Жаба отправилась в Курятник не просто за укрытием. У нее и туда было поручение.
Сто кур сидели тихо, каждая в своем гнезде, боясь даже сдвинуться с места. Место это казалось в высшей степени зловещим, темным, тревожным приютом.
— Дайте мне посмотреть,— изрыгнула мерзкая и уродливая Жаба. И когда ни одна не предложила ей на что-либо посмотреть, она скомандовала: — Во имя Кокатрисса, дайте мне посмотреть!
Затем она подлезла под ближайшую Курицу. Та подскочила, страдальчески кудахтая. Показались три яйца. Жаба разбила все по очереди, а несчастной Курице приказала выйти из Курятника.
И это она проделала с каждой Курицей. Тех, кто сидел на яйцах, она отправляла наружу; те, у кого яиц не было, оставались внутри. И в конце концов Жаба погнала стаю несушек в сторону реки и Терпентинового Дуба, где их поджидал Кокатрисс.

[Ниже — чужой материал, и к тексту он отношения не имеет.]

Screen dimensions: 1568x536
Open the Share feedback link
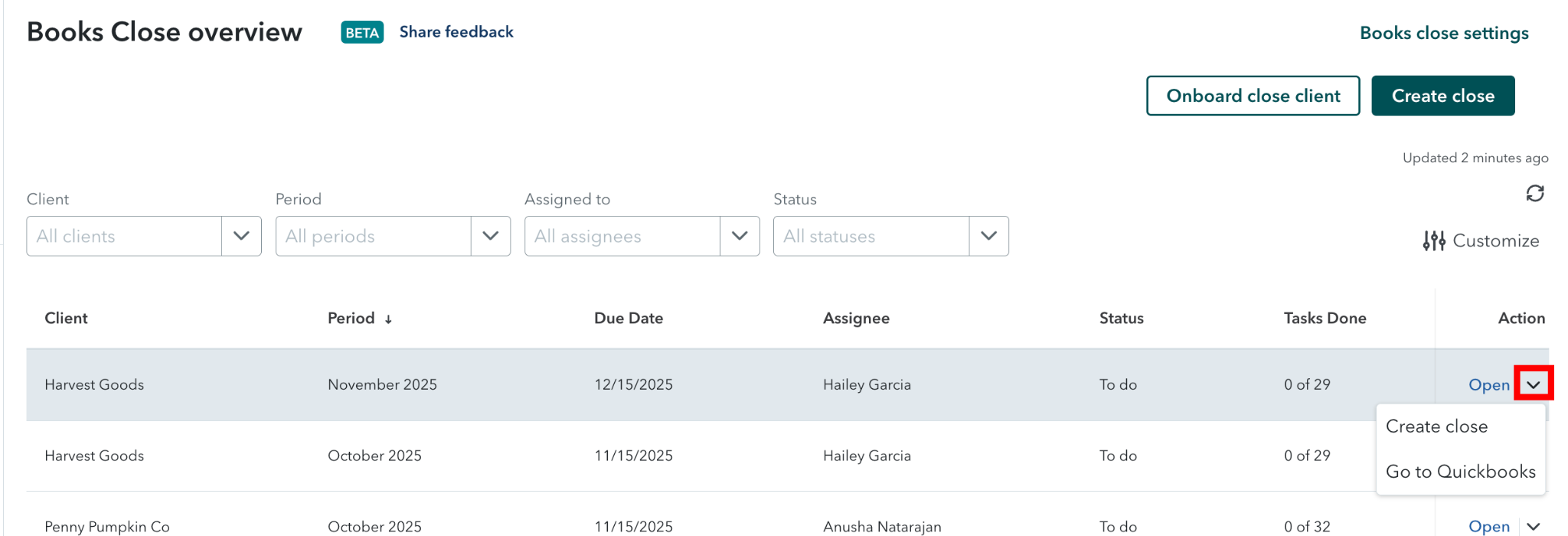point(456,32)
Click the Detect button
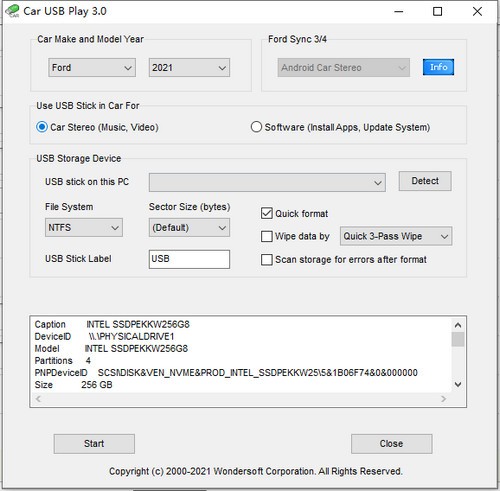This screenshot has height=491, width=500. (x=425, y=181)
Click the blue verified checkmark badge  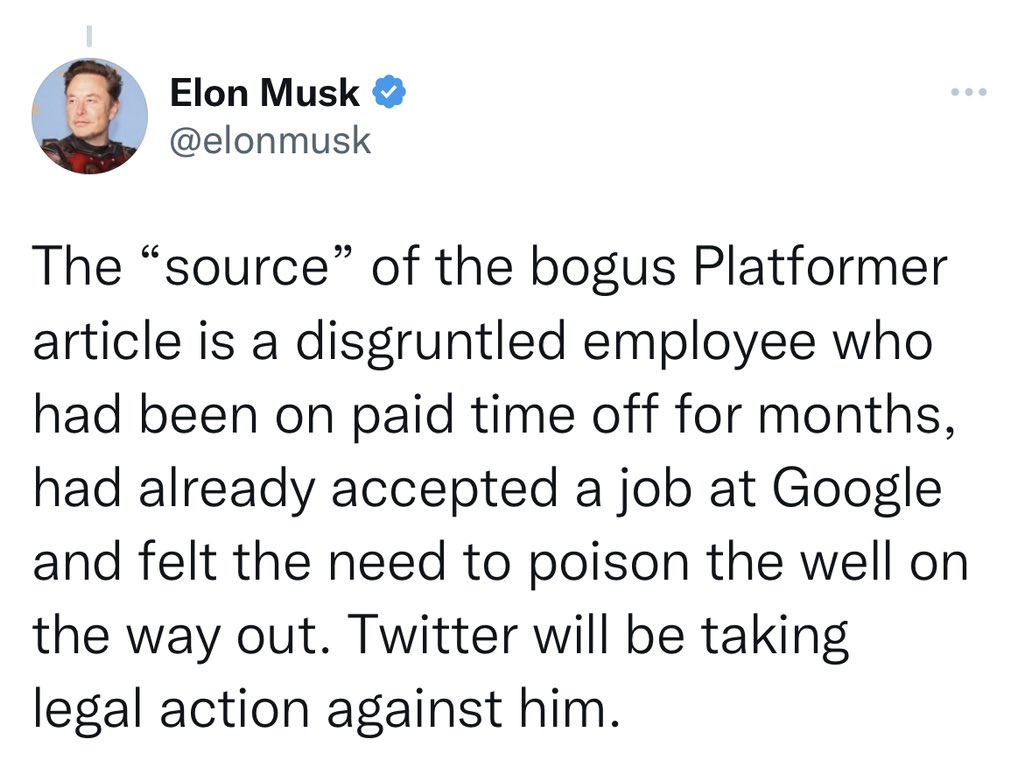[389, 93]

В те дни Кокатрисс не сидел без работы. Ему нужны были дети. Сотни и сотни, тысячи детей; и почти с полным безразличием, не обращая внимания на слезы и крики кур, он принялся делать себе детей — на виду у всех, под Терпентиновым Дубом.
Вскоре на лицах кур осталось лишь тупое отчаяние. Надежда, чувство собственного достоинства да и сама жизнь покинули их, и они, согнутые бесчувственной волей Кокатрисса, будто бы превратились в механизмы, покрытые перьями. Кокатрисс никогда не смотрел им в глаза. Он ничего не предлагал в обмен на яйцо.
И вот вся земля вокруг Терпентинового Дуба заполнилась яйцами.
Впервые Кокатрисс проявил активность. Стоило хоть одному несчастному животному слишком близко подступить к этому сокровищу, и Кокатрисс так внезапно и яростно срывался с дерева, что жертва умирала от разрыва сердца.
Жаба коротала время, похаживая вокруг и переворачивая яйца.
— Растите, мои хорошие, — по-матерински квакала она. — Солнышко на животы, солнышко на спины — ядовитой черноты к вашим именинам! Слышу, слышу вас, мои хорошие. Но подождите еще чуточку, прежде чем вылупиться.